EXERCISE OBJECTIVE
Swap "Follow" for "Open" throughout the listing below, and reproduce it otherwise unchanged.
▶
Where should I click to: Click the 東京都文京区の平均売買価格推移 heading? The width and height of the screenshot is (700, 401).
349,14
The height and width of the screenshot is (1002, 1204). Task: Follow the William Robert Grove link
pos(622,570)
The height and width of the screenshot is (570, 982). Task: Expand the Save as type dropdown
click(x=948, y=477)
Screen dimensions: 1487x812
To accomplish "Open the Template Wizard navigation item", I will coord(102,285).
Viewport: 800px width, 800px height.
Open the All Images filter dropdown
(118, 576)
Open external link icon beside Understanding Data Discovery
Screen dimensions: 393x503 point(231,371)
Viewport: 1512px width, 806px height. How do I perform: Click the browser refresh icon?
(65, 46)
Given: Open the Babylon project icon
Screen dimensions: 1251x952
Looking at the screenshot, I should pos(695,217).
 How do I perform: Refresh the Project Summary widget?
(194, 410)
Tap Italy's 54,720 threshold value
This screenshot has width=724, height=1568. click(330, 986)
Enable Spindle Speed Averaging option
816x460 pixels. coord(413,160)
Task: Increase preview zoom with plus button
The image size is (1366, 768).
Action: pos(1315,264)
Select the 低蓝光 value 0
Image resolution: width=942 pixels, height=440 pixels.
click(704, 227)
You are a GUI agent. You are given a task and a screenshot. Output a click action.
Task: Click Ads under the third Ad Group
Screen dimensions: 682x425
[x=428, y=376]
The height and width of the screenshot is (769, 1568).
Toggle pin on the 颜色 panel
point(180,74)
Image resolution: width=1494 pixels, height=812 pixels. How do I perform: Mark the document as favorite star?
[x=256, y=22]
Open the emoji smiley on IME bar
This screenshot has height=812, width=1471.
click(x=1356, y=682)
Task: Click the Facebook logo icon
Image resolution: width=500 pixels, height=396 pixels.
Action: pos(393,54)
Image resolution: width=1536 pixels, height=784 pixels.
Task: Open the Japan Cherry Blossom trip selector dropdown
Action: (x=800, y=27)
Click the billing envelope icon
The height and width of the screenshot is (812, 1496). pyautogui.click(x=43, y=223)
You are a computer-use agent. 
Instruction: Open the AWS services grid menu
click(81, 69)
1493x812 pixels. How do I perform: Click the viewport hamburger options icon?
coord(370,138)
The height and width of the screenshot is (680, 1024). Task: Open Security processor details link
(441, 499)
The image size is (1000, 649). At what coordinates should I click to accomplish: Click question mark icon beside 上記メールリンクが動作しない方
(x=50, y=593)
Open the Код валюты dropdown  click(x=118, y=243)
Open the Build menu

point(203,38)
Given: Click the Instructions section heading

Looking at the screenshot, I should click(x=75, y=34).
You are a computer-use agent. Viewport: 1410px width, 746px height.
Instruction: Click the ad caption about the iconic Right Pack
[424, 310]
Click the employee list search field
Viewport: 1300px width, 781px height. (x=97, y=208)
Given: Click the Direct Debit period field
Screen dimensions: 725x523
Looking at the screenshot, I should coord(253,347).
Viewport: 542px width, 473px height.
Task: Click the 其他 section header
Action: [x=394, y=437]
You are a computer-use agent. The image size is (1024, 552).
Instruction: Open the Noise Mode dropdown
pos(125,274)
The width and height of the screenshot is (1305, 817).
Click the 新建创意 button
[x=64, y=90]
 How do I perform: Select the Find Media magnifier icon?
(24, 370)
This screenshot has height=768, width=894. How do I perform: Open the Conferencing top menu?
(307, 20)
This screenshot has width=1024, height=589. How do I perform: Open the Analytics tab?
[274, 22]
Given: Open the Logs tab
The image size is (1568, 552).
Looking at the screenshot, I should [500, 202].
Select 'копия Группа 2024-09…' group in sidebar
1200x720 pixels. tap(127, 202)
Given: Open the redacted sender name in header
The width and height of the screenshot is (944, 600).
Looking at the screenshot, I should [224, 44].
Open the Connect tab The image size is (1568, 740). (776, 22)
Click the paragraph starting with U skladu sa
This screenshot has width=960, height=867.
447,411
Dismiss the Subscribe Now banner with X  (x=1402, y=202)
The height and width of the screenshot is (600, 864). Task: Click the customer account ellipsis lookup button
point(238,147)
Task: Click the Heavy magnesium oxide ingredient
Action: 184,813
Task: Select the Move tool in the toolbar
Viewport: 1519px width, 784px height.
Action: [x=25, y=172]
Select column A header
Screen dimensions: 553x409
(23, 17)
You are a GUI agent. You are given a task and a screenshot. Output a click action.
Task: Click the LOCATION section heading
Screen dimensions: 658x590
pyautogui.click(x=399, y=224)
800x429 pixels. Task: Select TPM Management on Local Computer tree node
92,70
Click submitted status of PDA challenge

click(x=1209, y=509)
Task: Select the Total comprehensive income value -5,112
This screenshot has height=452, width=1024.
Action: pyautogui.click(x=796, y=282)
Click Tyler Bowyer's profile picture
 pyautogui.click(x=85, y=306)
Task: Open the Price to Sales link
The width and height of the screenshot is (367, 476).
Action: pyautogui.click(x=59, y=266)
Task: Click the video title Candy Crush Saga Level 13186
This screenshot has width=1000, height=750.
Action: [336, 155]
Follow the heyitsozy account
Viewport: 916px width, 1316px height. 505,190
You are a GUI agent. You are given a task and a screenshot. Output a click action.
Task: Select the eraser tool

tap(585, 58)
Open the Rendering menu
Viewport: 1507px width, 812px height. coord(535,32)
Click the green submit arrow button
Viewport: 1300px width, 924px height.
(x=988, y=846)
◀
TASK OUTPUT
Where should I click to: Click the 東京都文京区の平均売買価格推移 heading? The width and height of the screenshot is (700, 401).
349,14
The height and width of the screenshot is (1002, 1204). Task: Open the William Robert Grove link
pos(622,570)
The height and width of the screenshot is (570, 982). Task: Expand the Save as type dropdown
click(x=948, y=477)
Screen dimensions: 1487x812
To accomplish "Open the Template Wizard navigation item", I will coord(102,285).
Viewport: 800px width, 800px height.
Open the All Images filter dropdown
(118, 576)
Open external link icon beside Understanding Data Discovery
Screen dimensions: 393x503 point(231,371)
Viewport: 1512px width, 806px height. How do I perform: Click the browser refresh icon?
(65, 46)
Given: Open the Babylon project icon
Screen dimensions: 1251x952
Looking at the screenshot, I should pos(695,217).
 How do I perform: Refresh the Project Summary widget?
(194, 410)
Tap Italy's 54,720 threshold value
This screenshot has width=724, height=1568. click(330, 986)
Enable Spindle Speed Averaging option
816x460 pixels. coord(413,160)
Task: Increase preview zoom with plus button
The image size is (1366, 768).
Action: pos(1315,264)
Select the 低蓝光 value 0
Image resolution: width=942 pixels, height=440 pixels.
click(704, 227)
You are a GUI agent. You are given a task and a screenshot. Output a click action.
Task: Click Ads under the third Ad Group
Screen dimensions: 682x425
[x=428, y=376]
The height and width of the screenshot is (769, 1568).
Toggle pin on the 颜色 panel
point(180,74)
Image resolution: width=1494 pixels, height=812 pixels. How do I perform: Mark the document as favorite star?
[x=256, y=22]
Open the emoji smiley on IME bar
This screenshot has height=812, width=1471.
click(x=1356, y=682)
Task: Click the Facebook logo icon
Image resolution: width=500 pixels, height=396 pixels.
Action: pos(393,54)
Image resolution: width=1536 pixels, height=784 pixels.
Task: Open the Japan Cherry Blossom trip selector dropdown
Action: (x=800, y=27)
Click the billing envelope icon
The height and width of the screenshot is (812, 1496). pyautogui.click(x=43, y=223)
You are a computer-use agent. 
Instruction: Open the AWS services grid menu
click(81, 69)
1493x812 pixels. How do I perform: Click the viewport hamburger options icon?
coord(370,138)
The height and width of the screenshot is (680, 1024). Task: Open Security processor details link
(441, 499)
The image size is (1000, 649). At what coordinates should I click to accomplish: Click question mark icon beside 上記メールリンクが動作しない方
(x=50, y=593)
Open the Код валюты dropdown  click(x=118, y=243)
Open the Build menu

point(203,38)
Given: Click the Instructions section heading

Looking at the screenshot, I should click(x=75, y=34).
You are a computer-use agent. Viewport: 1410px width, 746px height.
Instruction: Click the ad caption about the iconic Right Pack
[424, 310]
Click the employee list search field
Viewport: 1300px width, 781px height. (x=97, y=208)
Given: Click the Direct Debit period field
Screen dimensions: 725x523
Looking at the screenshot, I should coord(253,347).
Viewport: 542px width, 473px height.
Task: Click the 其他 section header
Action: [x=394, y=437]
You are a computer-use agent. The image size is (1024, 552).
Instruction: Open the Noise Mode dropdown
pos(125,274)
The width and height of the screenshot is (1305, 817).
Click the 新建创意 button
[x=64, y=90]
 How do I perform: Select the Find Media magnifier icon?
(24, 370)
This screenshot has height=768, width=894. How do I perform: Open the Conferencing top menu?
(307, 20)
This screenshot has width=1024, height=589. How do I perform: Open the Analytics tab?
[274, 22]
Given: Open the Logs tab
The image size is (1568, 552).
Looking at the screenshot, I should [500, 202].
Select 'копия Группа 2024-09…' group in sidebar
1200x720 pixels. tap(127, 202)
Given: Open the redacted sender name in header
The width and height of the screenshot is (944, 600).
Looking at the screenshot, I should [224, 44].
Open the Connect tab The image size is (1568, 740). (776, 22)
Click the paragraph starting with U skladu sa
This screenshot has width=960, height=867.
447,411
Dismiss the Subscribe Now banner with X  (x=1402, y=202)
The height and width of the screenshot is (600, 864). Task: Click the customer account ellipsis lookup button
point(238,147)
Task: Click the Heavy magnesium oxide ingredient
Action: 184,813
Task: Select the Move tool in the toolbar
Viewport: 1519px width, 784px height.
Action: [x=25, y=172]
Select column A header
Screen dimensions: 553x409
(23, 17)
You are a GUI agent. You are given a task and a screenshot. Output a click action.
Task: Click the LOCATION section heading
Screen dimensions: 658x590
pyautogui.click(x=399, y=224)
800x429 pixels. Task: Select TPM Management on Local Computer tree node
92,70
Click submitted status of PDA challenge

click(x=1209, y=509)
Task: Select the Total comprehensive income value -5,112
This screenshot has height=452, width=1024.
Action: pyautogui.click(x=796, y=282)
Click Tyler Bowyer's profile picture
 pyautogui.click(x=85, y=306)
Task: Open the Price to Sales link
The width and height of the screenshot is (367, 476).
Action: pyautogui.click(x=59, y=266)
Task: Click the video title Candy Crush Saga Level 13186
This screenshot has width=1000, height=750.
Action: [336, 155]
Open the heyitsozy account
Viewport: 916px width, 1316px height. 505,190
You are a GUI agent. You are given a task and a screenshot. Output a click action.
Task: Select the eraser tool

tap(585, 58)
Open the Rendering menu
Viewport: 1507px width, 812px height. coord(535,32)
Click the green submit arrow button
Viewport: 1300px width, 924px height.
(x=988, y=846)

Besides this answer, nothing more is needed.